Opinions

This morning, the Federal Circuit released three nonprecedential opinions and one nonprecedential order. One opinion addresses an argument that the Patent Trial and Appeal Board adopted erroneous constructions of claim terms. Another opinion addresses an appeal from a summary judgment holding claims invalid for lack of eligibility. The final opinion, also from a patent case, addresses the enforceability of an arbitration agreement and a finding of indefiniteness. The nonprecedential order grants a voluntary dismissal. Here are the introductions to the opinions and a link to the dismissal.

Bot M8 LLC V. Sony Interactive Entertainment LLC (Nonprecedential)

Bot M8 LLC appeals from final written decisions issued in two Patent Trial and Appeal Board inter partes reviews that found claims 1–5 of U.S. Patent No. 8,112,670 and claims 1–10 of U.S. Patent No. 7,664,988 (collectively, the “Challenged Claims” or “Challenged Patents,” respectively) to be unpatentable. Sony Interactive Ent. LLC v. Bot M8, LLC, IPR2020-00726, 2021 WL 4876235, at *1 (P.T.A.B. Oct. 4, 2021) (“Decision I”); Sony Interactive Ent. LLC v. Bot M8, LLC, IPR2020-01288, 2022 WL 495115, at *1 (P.T.A.B. Feb. 15, 2022) (“Decision II”). On appeal, Bot M8 challenges the Board’s determinations based on its constructions of the claim terms “fault inspection program” and “boot program.” We disagree that the Board adopted erroneous constructions of those terms and affirm.

USC IP Partnership, L.P. v. Meta Platforms, Inc. (Nonprecedential)

USC IP Partnership, L.P. (“USC”) is the owner of United States Patent No. 8,645,300 (“the ’300 patent”), entitled “System and Method for Intent Data Processing.” The patent relates to a method for predicting which webpages to recommend to a web visitor based on inferences of the visitor’s “intent.”

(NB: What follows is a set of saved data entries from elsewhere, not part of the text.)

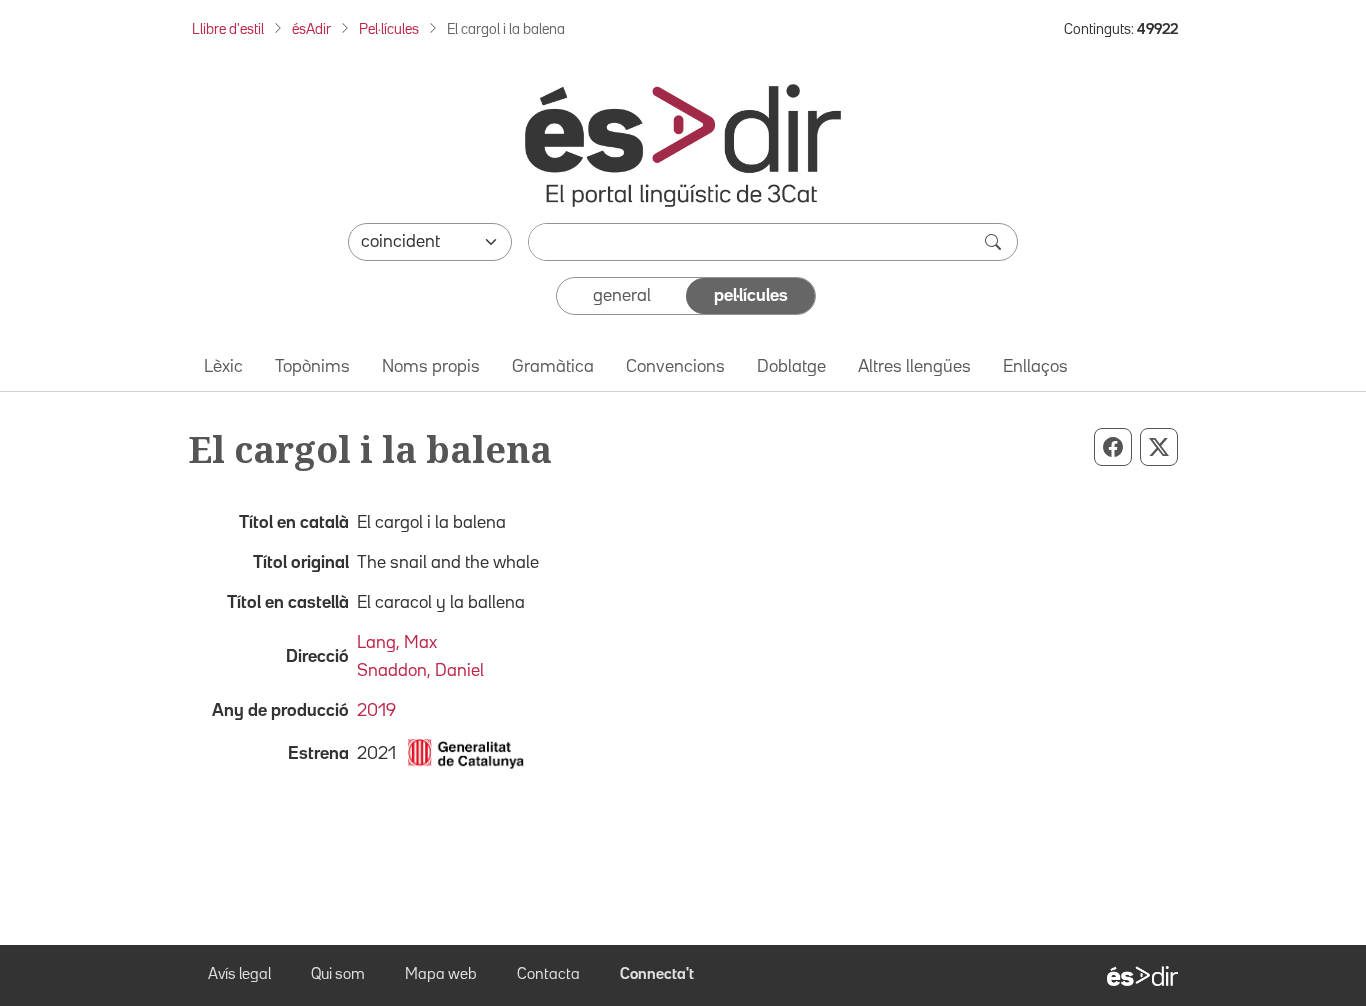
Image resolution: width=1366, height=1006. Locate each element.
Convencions (675, 367)
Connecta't (657, 975)
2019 (376, 711)
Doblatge (791, 367)
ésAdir (311, 29)
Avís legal (239, 975)
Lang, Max (397, 643)
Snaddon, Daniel (420, 671)
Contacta (548, 975)
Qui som (338, 975)
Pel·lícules (389, 29)
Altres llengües (914, 367)
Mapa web (441, 975)
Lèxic (223, 367)
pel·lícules (751, 296)
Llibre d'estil (228, 29)
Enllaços (1035, 367)
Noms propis (431, 367)
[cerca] (995, 242)
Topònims (312, 367)
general (622, 296)
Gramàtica (553, 367)
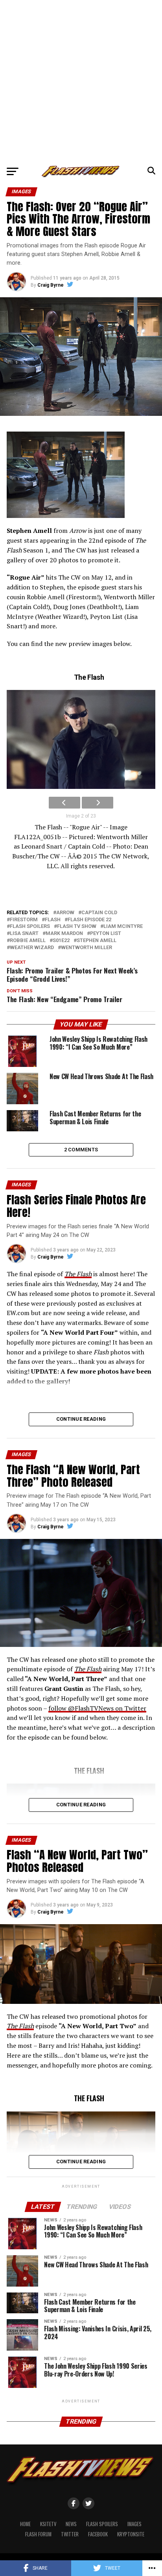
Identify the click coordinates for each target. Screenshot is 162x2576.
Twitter (70, 2534)
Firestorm (24, 919)
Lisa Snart (24, 933)
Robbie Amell (28, 940)
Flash (53, 919)
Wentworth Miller (86, 947)
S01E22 (61, 940)
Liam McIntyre (123, 926)
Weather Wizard (32, 947)
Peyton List (105, 933)
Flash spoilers (30, 926)
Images (134, 2524)
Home (25, 2524)
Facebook (98, 2534)
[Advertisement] (81, 81)
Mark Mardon (64, 933)
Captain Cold (99, 912)
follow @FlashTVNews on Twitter (97, 1708)
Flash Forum (38, 2534)
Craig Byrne (50, 285)
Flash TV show (76, 926)
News (71, 2524)
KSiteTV (48, 2524)
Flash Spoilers (102, 2524)
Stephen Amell (96, 940)
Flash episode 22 (89, 919)
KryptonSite (130, 2534)
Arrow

USC brought suit for infringement against Facebook, Inc., succeeded by Meta Platforms, Inc. (collectively, “Meta”) in the United States District Court for the Western District of Texas, asserting that the feature “News Feed” infringes claims 1–17 of the ’300 patent. Meta moved for summary judgment of invalidity of all the asserted claims on the ground that they are ineligible for patenting, under 35 U.S.C. § 101. The district court granted summary judgment that claims 1–17 are invalid under § 101. We affirm the district court’s judgment, for the decision conforms with precedent interpreting and applying § 101.

Bright Data Ltd. v. Bi Science (2009) Ltd. (Nonprecedential)

Bright Data Ltd. (“Bright Data”) sued BI Science (2009) Ltd. and BI Science Inc. (individually or collectively, “BI Science”) for patent infringement in the Eastern District of Texas. The district court entered final judgment that: (1) incorporated all terms of the parties’ mediated settlement agreement; (2) incorporated all terms of the arbitration award (the product of an arbitration that followed the district court’s enforcement of the settlement); and (3) held claim 108 of U.S. Patent No. 9,241,044 (“the ’044 patent”) invalid as indefinite. J.A. 3. BI Science appeals, arguing that the district court erred by finding an enforceable agreement. Bright Data cross-appeals the district court’s determination that claim 108 of the ’044 patent is invalid as indefinite. We affirm.